▶ **ABOUT THIS EXERCISE**
Hunt for the word "agent" across the entries below, copying each line that holds it.

▶ **TASK DATA**

──────

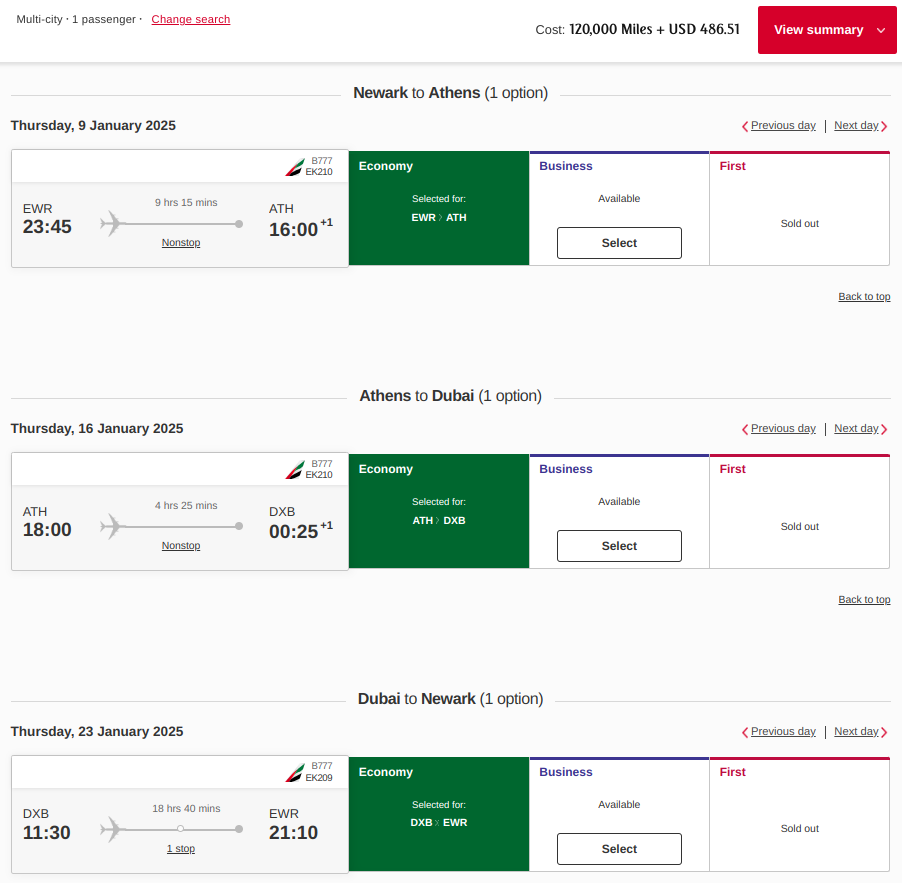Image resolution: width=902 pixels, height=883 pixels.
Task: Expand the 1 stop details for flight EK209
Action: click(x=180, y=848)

──────

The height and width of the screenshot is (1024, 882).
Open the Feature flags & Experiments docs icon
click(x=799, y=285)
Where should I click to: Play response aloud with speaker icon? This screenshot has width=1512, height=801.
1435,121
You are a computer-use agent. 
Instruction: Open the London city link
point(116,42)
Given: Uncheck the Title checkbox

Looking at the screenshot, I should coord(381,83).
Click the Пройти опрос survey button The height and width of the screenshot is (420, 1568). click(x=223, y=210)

──────

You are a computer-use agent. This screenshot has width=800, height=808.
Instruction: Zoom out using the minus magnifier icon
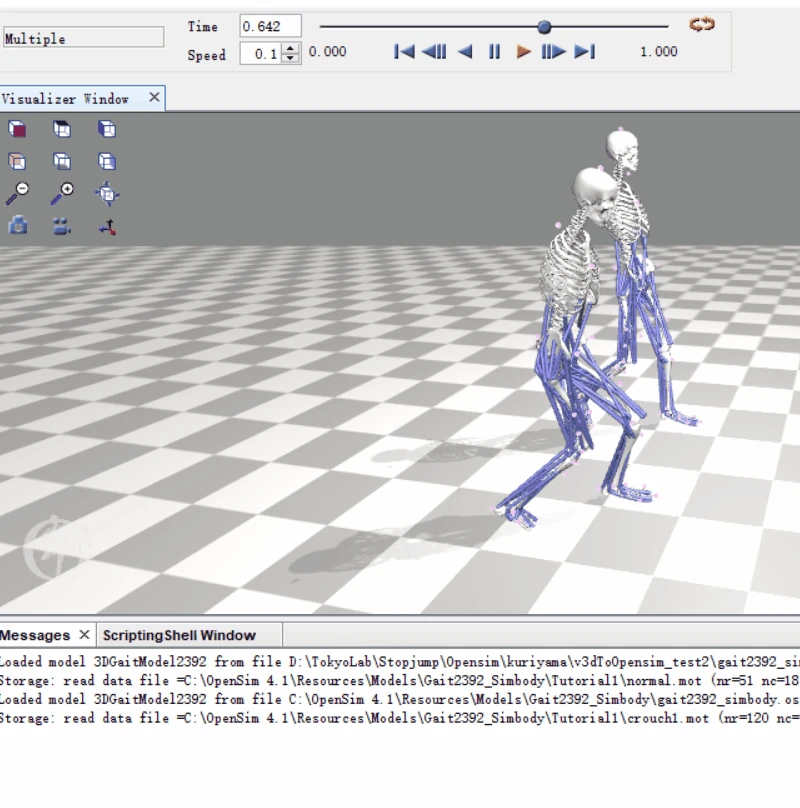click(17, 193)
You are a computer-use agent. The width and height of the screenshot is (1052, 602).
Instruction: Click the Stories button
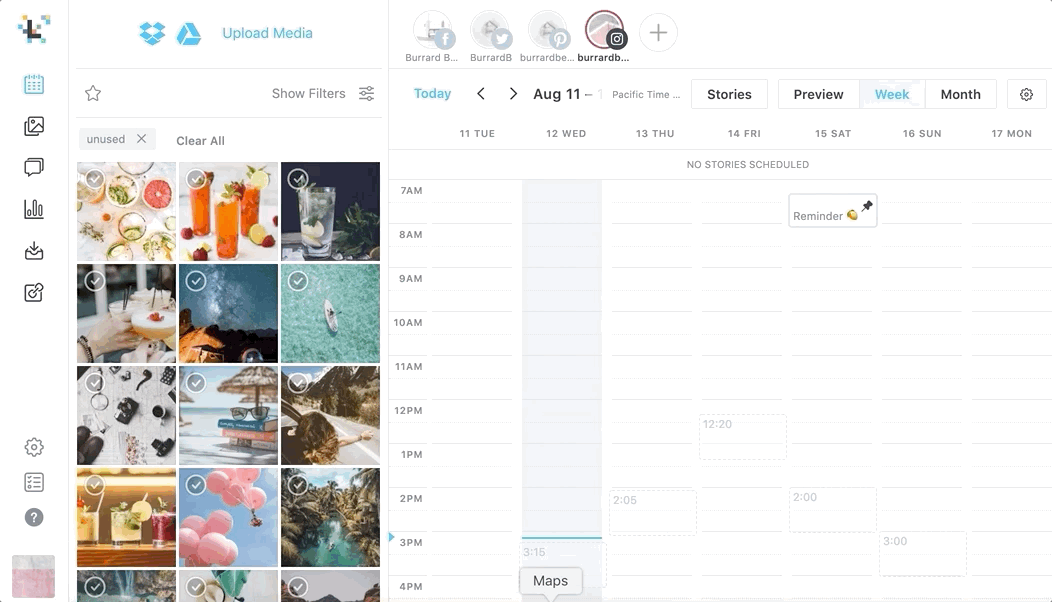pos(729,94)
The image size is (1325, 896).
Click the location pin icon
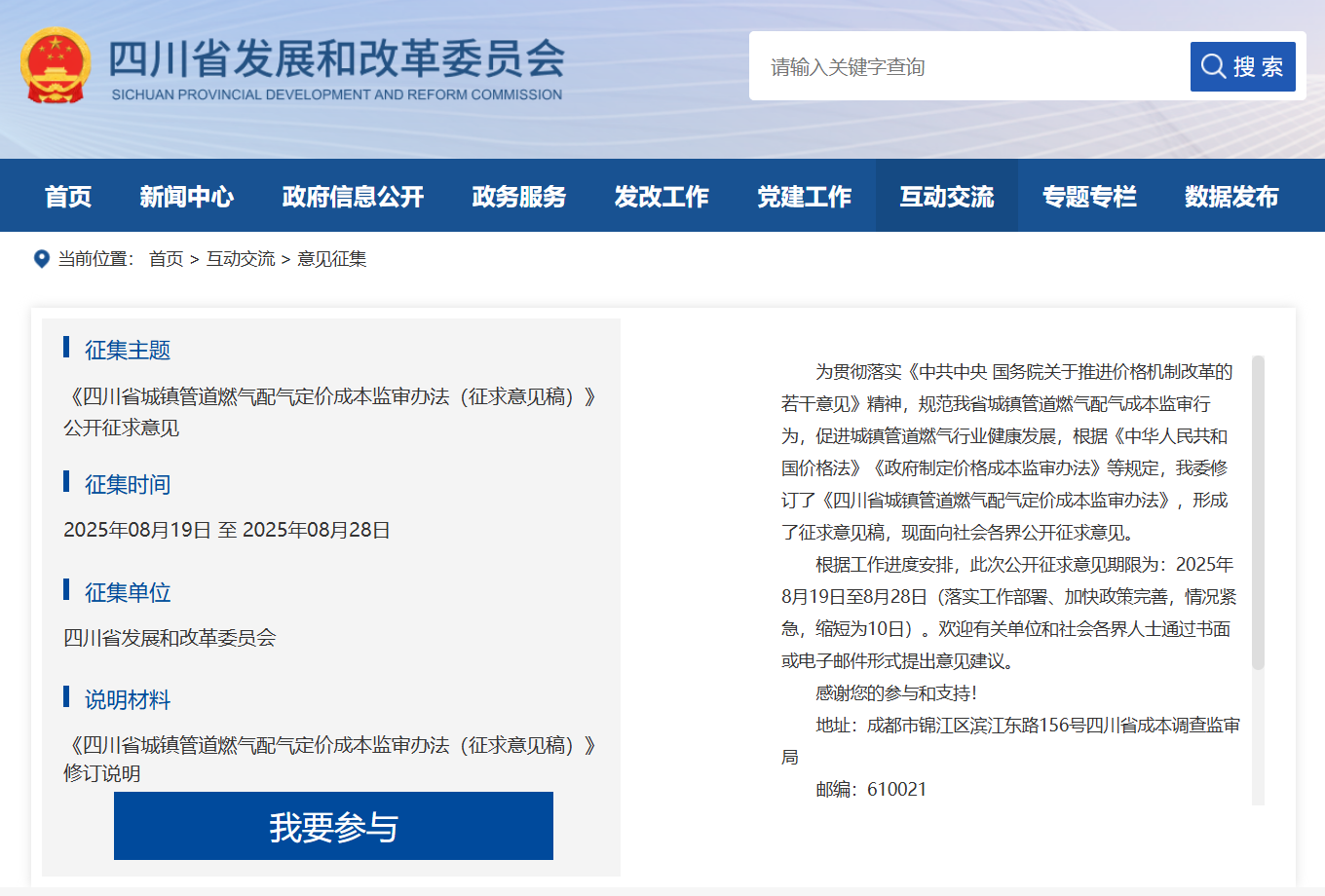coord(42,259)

──────

▶ **SOLUTION TO THIS TASK**
You are a computer-use agent. 
You are a computer-use agent. This screenshot has width=800, height=808.
You are a computer-use agent. The width and height of the screenshot is (1052, 602).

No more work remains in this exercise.